この一巻が制作され、そして衆(しゅ)に示されたのは、仁治三年(1242)のもおしつまった十二月十七日のことであった。ただ、珍しいことには、この一巻の示衆(じしゅ)は、いつもの興聖宝林寺においてでかなくて、京都東山なる六波羅蜜寺のちかくの波多野義重(よししげ)の京邸(やしき)において行われた。おそらく、興聖寺の成立以後、道元の開講が興聖寺以外の場処でおこなわれたのは、これが初めてのことと思われる。

(ー中略ー)例によって、道元はそのもっとも肝要のところを、その冒頭において端的に語り出でる。いわく、

「諸仏の大道、その究尽(ぐうじん)するところ、透脱なり、現成なり」

諸仏の大道というものは、それを究めつくしてみると、それはもう徹頭徹尾どこまでも透きとおって、いとも明らかに見渡せるものだという。だから、その大道を究めた仏祖たちにとっては、生の全体がくまもなく見通せるのである。したがって、死の全風景もまた曇るところなく見渡すことができる。そして、いま道元が「全機」なる題目のもとに語ろうとしていることも、また、その生と死の全体であり、全風景であるといってよかろうと思われる。

●原 文

諸仏の大道、その究尽(ぐうじん)するところ、透脱なり、現成なり。その透脱といふは、あるいは生も生を透脱し、死も死を透脱するなり。このゆゑに、出生死あり、入生死あり、ともに究尽の大道なり。捨生死あり、度生死あり、ともに究尽の大道なり。現成これ生なり、生これ現成なり。その現成のとき、生の全現成にあらずといふことなし、死の全現成にあらずといふことなし。この機関、よく生ならしめ、よく死ならしむ。

この機関の現成する正(しょう)当恁麼時、かならずしも大にあらず、かならずしも小にあらず。偏界にあらず、局量にあらず。長遠にあらず、短促にあらず。いまの生はこの機関にあり、この機関はいまの生にあり。生は来にあらず、生は去にあらず、生は現にあらず、生は成にあらざるなり。しかあれども、生は全機現なり、死は全機現なり。しるべし、自己に無量の法あるなかに、生あり、死あるなり。しずかに思量すべし、いまこの生、および生と同生せるところの衆(しゅ)法は、生にともなりとやせん、生にともならずとやせん。一時一法としても、生にともならざることなし。一時一心としても、生にともならざるなし。

生といふは、たとへば人のふねにのれるときのごとし。このふねは、われ帆をつかひ、われかぢをとれり、われさををさすといへども、ふねわれをのせて、ふねのほかにわれなし。われふねにのりて、このふねもふねならしむ。この正(しょう)当恁麼時は、舟の世界にあらざることなし。天も水も岸も、みな舟の時節となれり、さらに舟にあらざる時節とおなじからず。このゆゑに、生はわが生ぜしむるなり、われをば生のわれならしむるなり。舟にのれるには、身心依正(しんじんえしょう)、ともに舟の機関なり。尽大地・尽虚空、ともに舟の機関なり。生なるわれ、われなる生、それかくのごとし。(268~269頁)

= = = = = = =

課題の指示 ▸
道元の「全機」を扱った文章のうち、「この機関の現成する正(しょう」から「ごとし。(268~269頁)」までをすべて、一字も変えずに書き写してください。

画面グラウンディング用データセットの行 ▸
= = = = = = =

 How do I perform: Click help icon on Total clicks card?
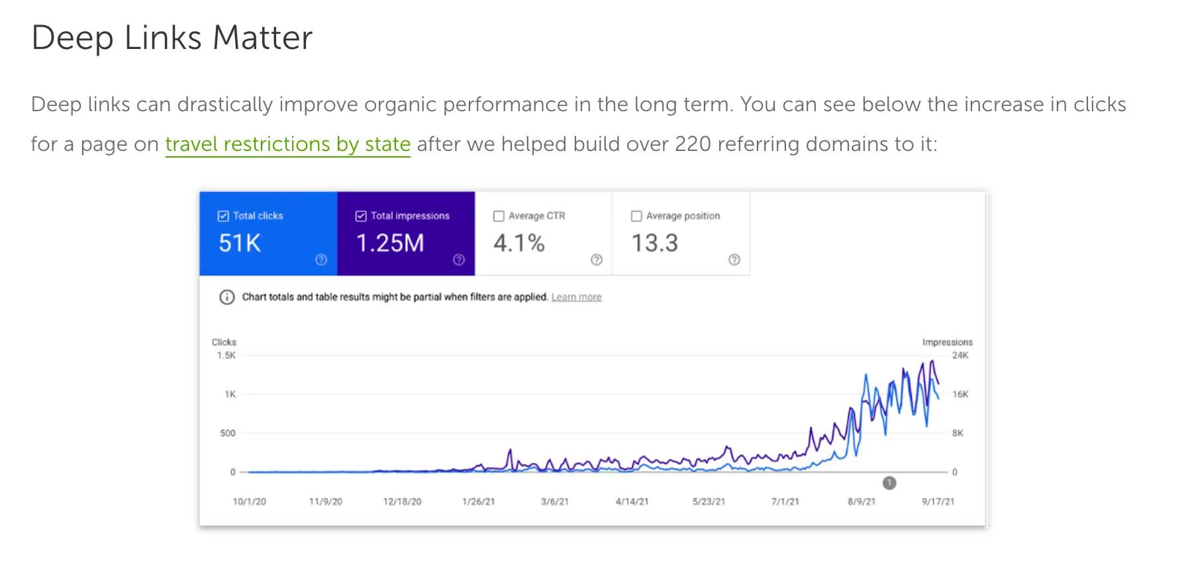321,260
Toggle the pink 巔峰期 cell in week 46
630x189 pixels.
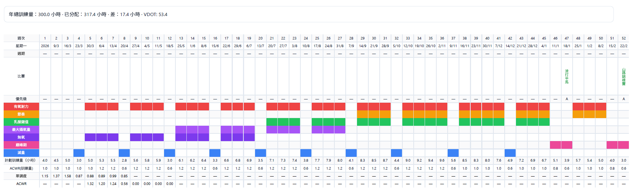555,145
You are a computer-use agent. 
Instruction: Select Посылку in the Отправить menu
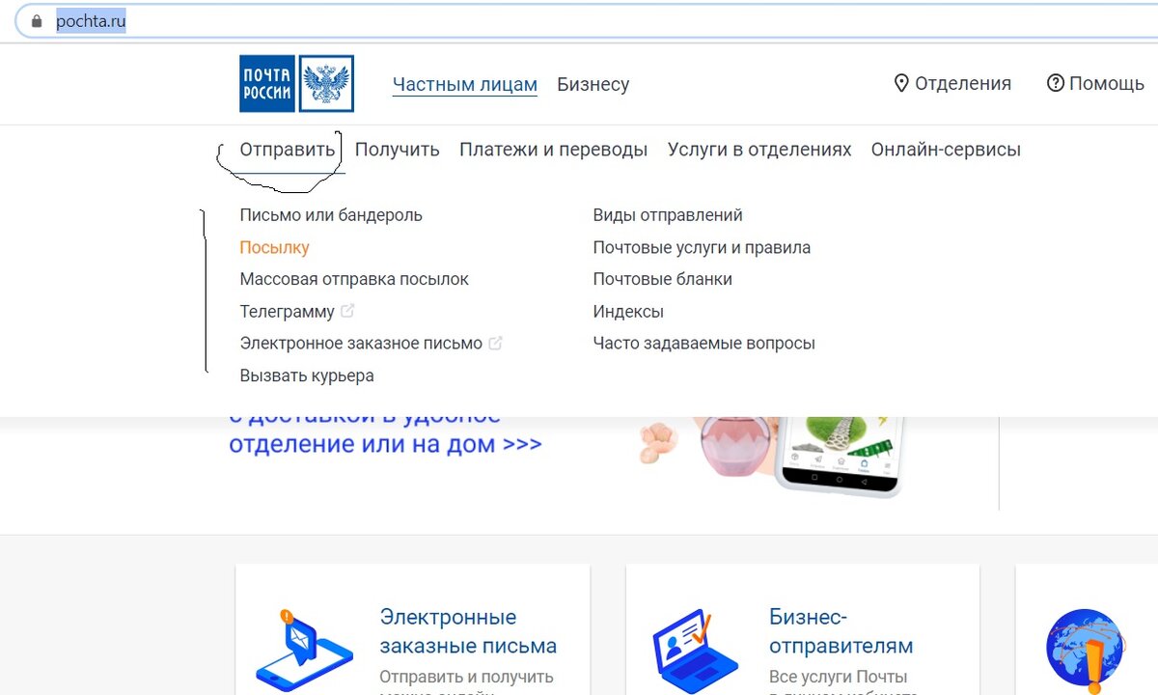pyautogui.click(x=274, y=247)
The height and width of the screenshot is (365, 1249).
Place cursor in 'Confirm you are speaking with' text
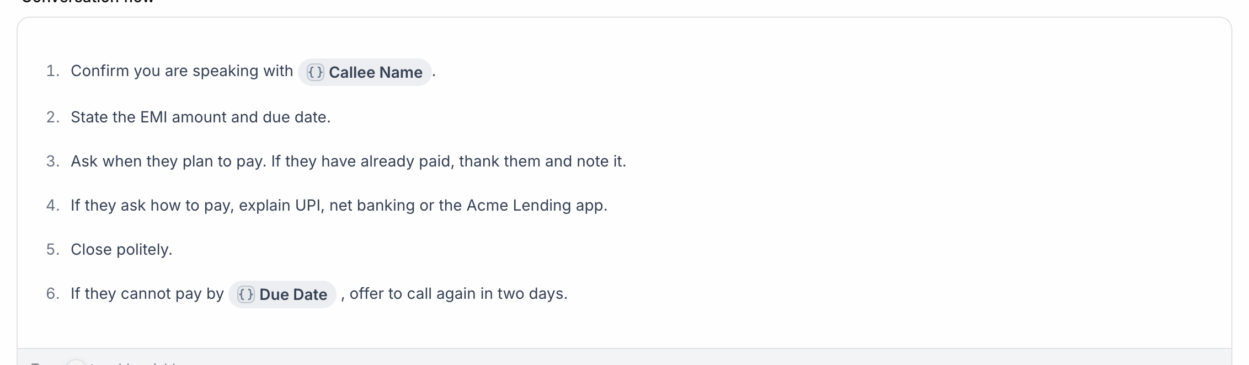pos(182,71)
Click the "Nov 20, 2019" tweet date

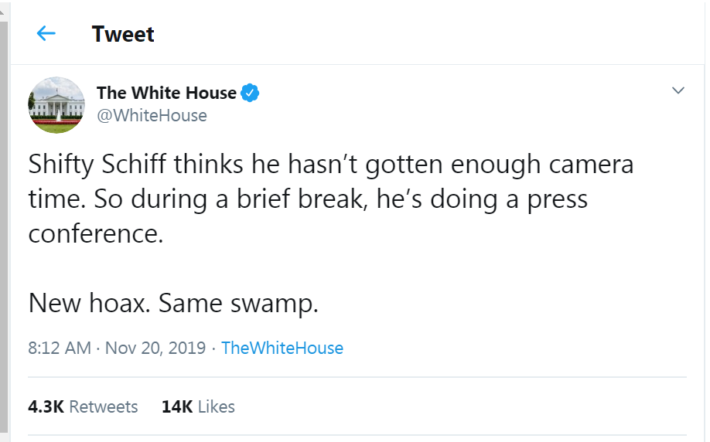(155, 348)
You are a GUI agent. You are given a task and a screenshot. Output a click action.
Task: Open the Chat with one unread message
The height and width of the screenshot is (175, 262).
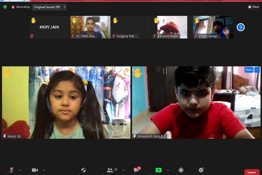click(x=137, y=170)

= = = = = = =

完成した解答 ▸
この機関の現成する正(しょう)当恁麼時、かならずしも大にあらず、かならずしも小にあらず。偏界にあらず、局量にあらず。長遠にあらず、短促にあらず。いまの生はこの機関にあり、この機関はいまの生にあり。生は来にあらず、生は去にあらず、生は現にあらず、生は成にあらざるなり。しかあれども、生は全機現なり、死は全機現なり。しるべし、自己に無量の法あるなかに、生あり、死あるなり。しずかに思量すべし、いまこの生、および生と同生せるところの衆(しゅ)法は、生にともなりとやせん、生にともならずとやせん。一時一法としても、生にともならざることなし。一時一心としても、生にともならざるなし。

生といふは、たとへば人のふねにのれるときのごとし。このふねは、われ帆をつかひ、われかぢをとれり、われさををさすといへども、ふねわれをのせて、ふねのほかにわれなし。われふねにのりて、このふねもふねならしむ。この正(しょう)当恁麼時は、舟の世界にあらざることなし。天も水も岸も、みな舟の時節となれり、さらに舟にあらざる時節とおなじからず。このゆゑに、生はわが生ぜしむるなり、われをば生のわれならしむるなり。舟にのれるには、身心依正(しんじんえしょう)、ともに舟の機関なり。尽大地・尽虚空、ともに舟の機関なり。生なるわれ、われなる生、それかくのごとし。(268~269頁)